Here's where my suggestion comes in. But I am slightly reluctant to tell you, you will see why.
Iknew when I went back to the rheum. doctor, he would be taking more tests, and I didn;t know he would go by my symptoms. I was very concerned like you that I wasn't feeling at my worst, and that my tests might not show anything.
So I thought that for the sake of being diagnosed properly if I did have lupus, it was worth a bit of suffering. Rather that than risk going undiagnosed and not being treated.
So I sat on the sofa exactly where the sun shone through the window every morning for a week before going for my tests. My lupus(?) does not make me break out in a rash in this Scottish sun...lol, but I really do feel quite a bit worse than I did before I did this. My joints are a lot more painful, but I am very used to pain, and can handle it for the sake of a diagnosis.
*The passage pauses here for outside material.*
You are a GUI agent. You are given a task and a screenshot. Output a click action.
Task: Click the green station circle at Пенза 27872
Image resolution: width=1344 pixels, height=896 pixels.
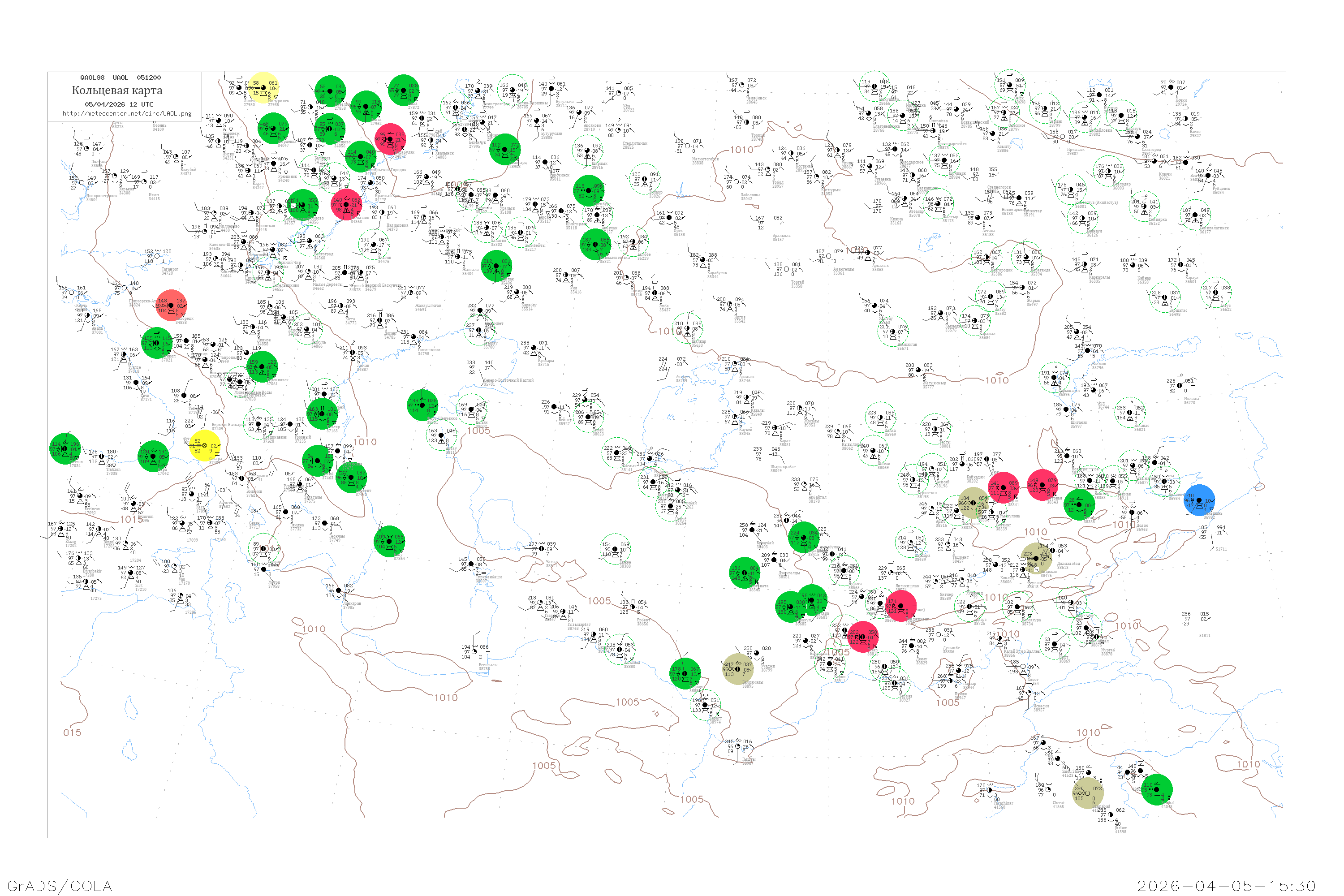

Now obviously you have to be really cautious to do something like this, and only do this if the sun doesn't affect your skin too much or cause a drastic change in your symptoms, it may just show the lupus to be a little more active in your tests, if indeed it is lupus.
To some this might sound a bit stupid, but to me it makes perfect sense.
But that is knowing my body and reading it pretty well. I haven't had the results back yet, but as I say my list of symptoms along with the first tests have been enough anyway.
If you do decide to push it along a little bit, be really careful and listen to your body. Please let us know how you get on.
On the plus side if there is no change maybe you don't have lupus after all..
Good Luck
Sue ....
(sorry for such a looong post)
I have just realised that you don't necessarily suspect lupus, and I don't know if the sun would affect any other autoimmune diseases, but it may help to show lupus if it is that particular condition.